◆ **What the task requires**
Using the string "Select" as the key, pull each matching line out of the records below.

(Stored data entries)
▼

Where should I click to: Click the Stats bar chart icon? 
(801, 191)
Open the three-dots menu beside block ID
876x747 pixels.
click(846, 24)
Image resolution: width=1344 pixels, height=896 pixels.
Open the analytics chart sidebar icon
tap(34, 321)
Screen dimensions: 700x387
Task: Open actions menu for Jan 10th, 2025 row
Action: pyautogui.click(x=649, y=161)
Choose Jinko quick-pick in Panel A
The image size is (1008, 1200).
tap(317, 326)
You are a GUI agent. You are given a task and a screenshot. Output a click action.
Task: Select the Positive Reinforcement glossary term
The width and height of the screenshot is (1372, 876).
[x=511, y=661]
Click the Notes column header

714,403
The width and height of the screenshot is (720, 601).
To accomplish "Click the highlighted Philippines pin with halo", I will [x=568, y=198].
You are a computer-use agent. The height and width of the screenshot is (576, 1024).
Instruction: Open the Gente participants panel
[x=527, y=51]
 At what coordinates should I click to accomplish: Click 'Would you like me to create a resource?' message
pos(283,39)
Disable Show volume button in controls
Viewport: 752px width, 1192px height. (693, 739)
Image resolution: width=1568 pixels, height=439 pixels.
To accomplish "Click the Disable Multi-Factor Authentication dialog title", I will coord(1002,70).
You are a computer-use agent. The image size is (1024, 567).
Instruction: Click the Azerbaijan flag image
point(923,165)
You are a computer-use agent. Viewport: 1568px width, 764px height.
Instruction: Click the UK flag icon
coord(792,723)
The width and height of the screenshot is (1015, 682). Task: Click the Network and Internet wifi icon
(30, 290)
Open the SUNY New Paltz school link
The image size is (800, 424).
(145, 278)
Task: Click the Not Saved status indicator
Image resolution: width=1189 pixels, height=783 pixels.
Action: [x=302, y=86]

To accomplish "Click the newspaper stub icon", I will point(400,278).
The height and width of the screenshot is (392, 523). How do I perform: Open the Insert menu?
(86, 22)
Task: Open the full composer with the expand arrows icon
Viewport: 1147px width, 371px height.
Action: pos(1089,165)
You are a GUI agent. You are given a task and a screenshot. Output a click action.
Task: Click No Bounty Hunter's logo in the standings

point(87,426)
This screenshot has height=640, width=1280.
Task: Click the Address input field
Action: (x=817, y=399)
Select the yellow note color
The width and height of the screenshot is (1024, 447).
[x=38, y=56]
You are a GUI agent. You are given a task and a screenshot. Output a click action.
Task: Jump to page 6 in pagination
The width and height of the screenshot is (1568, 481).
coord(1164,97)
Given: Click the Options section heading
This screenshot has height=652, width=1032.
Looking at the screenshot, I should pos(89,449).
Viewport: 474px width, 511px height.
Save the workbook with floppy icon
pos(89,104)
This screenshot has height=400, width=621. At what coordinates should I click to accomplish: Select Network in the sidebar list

▲

◆ **Output for this task**
Task: Select the Positive Reinforcement glossary term
Select the yellow note color
This screenshot has height=400, width=621. At what coordinates should I click to accomplish: Select Network in the sidebar list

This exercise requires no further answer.